#### TASK DIRECTIONS
Reproduce verbatim the portion of the entries that begins with the line containing "Task: Click the PlexusDx logo" and ends with the line containing "coord(454,38)", both included.

#### INFORMATION SHOWN
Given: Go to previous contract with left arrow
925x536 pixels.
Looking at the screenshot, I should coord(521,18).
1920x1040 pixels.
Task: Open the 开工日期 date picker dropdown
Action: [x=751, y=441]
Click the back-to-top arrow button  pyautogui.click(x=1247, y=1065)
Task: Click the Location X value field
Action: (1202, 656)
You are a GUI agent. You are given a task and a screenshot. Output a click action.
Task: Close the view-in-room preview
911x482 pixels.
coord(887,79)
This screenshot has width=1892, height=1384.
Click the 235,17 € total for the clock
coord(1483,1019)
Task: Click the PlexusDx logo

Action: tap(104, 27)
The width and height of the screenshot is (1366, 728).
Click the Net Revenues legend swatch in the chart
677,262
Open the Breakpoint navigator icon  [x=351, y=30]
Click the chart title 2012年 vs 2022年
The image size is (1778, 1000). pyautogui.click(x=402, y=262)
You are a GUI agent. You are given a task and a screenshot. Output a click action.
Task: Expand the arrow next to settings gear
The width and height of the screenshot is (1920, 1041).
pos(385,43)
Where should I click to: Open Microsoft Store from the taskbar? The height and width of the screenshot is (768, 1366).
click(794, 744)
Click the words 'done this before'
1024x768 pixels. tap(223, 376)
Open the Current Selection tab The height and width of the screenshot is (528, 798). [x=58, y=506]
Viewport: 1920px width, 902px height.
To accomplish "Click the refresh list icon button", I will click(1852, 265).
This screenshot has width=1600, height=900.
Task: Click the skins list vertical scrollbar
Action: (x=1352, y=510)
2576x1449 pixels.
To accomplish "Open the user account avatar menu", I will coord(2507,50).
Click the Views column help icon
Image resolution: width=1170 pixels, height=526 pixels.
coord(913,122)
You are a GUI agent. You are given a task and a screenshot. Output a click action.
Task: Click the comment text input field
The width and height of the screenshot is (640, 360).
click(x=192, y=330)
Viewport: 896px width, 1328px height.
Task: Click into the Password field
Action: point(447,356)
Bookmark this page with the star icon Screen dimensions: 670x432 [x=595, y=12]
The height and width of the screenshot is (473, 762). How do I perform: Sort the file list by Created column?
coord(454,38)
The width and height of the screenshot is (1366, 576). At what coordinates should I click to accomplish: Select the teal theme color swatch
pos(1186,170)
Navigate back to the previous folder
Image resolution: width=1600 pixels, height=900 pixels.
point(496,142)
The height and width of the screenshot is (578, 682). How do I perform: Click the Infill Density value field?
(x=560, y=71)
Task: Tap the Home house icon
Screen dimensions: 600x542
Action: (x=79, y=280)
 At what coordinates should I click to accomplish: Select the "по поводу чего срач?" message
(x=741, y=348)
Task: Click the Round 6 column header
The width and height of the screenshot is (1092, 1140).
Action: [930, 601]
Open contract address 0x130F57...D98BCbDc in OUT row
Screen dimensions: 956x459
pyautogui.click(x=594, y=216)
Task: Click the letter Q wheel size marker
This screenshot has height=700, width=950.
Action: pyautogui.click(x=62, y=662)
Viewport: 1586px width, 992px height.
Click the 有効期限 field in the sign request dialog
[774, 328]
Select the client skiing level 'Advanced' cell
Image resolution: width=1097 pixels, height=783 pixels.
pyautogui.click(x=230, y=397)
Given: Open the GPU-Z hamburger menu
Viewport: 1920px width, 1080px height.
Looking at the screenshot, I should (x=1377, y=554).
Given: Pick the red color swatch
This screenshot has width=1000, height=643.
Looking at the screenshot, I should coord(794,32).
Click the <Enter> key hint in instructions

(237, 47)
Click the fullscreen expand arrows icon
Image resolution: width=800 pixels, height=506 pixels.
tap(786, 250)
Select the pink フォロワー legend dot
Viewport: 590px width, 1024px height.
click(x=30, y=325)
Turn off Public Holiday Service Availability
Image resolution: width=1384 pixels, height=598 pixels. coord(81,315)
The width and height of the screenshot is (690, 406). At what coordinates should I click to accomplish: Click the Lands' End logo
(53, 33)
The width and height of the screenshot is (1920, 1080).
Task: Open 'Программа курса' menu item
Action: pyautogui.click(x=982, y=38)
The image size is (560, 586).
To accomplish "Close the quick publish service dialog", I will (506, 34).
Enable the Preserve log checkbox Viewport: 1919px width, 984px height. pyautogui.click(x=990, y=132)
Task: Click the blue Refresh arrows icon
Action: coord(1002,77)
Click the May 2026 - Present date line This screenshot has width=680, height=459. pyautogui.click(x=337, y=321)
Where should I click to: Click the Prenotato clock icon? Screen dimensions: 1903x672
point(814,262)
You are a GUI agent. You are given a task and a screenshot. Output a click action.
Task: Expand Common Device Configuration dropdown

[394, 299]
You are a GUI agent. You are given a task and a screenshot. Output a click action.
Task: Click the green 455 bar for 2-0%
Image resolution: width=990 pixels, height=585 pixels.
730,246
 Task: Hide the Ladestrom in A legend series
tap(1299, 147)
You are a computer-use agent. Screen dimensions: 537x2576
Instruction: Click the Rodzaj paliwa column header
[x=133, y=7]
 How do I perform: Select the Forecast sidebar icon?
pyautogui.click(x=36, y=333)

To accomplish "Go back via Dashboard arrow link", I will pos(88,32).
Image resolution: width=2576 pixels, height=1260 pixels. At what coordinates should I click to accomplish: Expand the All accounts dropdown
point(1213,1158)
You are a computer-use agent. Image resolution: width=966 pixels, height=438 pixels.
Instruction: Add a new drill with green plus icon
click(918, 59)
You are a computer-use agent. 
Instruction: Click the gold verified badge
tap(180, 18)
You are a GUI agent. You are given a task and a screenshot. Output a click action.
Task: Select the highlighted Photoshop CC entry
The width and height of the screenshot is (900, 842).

#### RESULT
Task: Click the PlexusDx logo

Action: tap(104, 27)
The width and height of the screenshot is (1366, 728).
Click the Net Revenues legend swatch in the chart
677,262
Open the Breakpoint navigator icon  [x=351, y=30]
Click the chart title 2012年 vs 2022年
The image size is (1778, 1000). pyautogui.click(x=402, y=262)
You are a GUI agent. You are given a task and a screenshot. Output a click action.
Task: Expand the arrow next to settings gear
The width and height of the screenshot is (1920, 1041).
pos(385,43)
Where should I click to: Open Microsoft Store from the taskbar? The height and width of the screenshot is (768, 1366).
click(794, 744)
Click the words 'done this before'
1024x768 pixels. tap(223, 376)
Open the Current Selection tab The height and width of the screenshot is (528, 798). [x=58, y=506]
Viewport: 1920px width, 902px height.
To accomplish "Click the refresh list icon button", I will click(1852, 265).
This screenshot has width=1600, height=900.
Task: Click the skins list vertical scrollbar
Action: (x=1352, y=510)
2576x1449 pixels.
To accomplish "Open the user account avatar menu", I will coord(2507,50).
Click the Views column help icon
Image resolution: width=1170 pixels, height=526 pixels.
coord(913,122)
You are a GUI agent. You are given a task and a screenshot. Output a click action.
Task: Click the comment text input field
The width and height of the screenshot is (640, 360).
click(x=192, y=330)
Viewport: 896px width, 1328px height.
Task: Click into the Password field
Action: point(447,356)
Bookmark this page with the star icon Screen dimensions: 670x432 [x=595, y=12]
The height and width of the screenshot is (473, 762). How do I perform: Sort the file list by Created column?
coord(454,38)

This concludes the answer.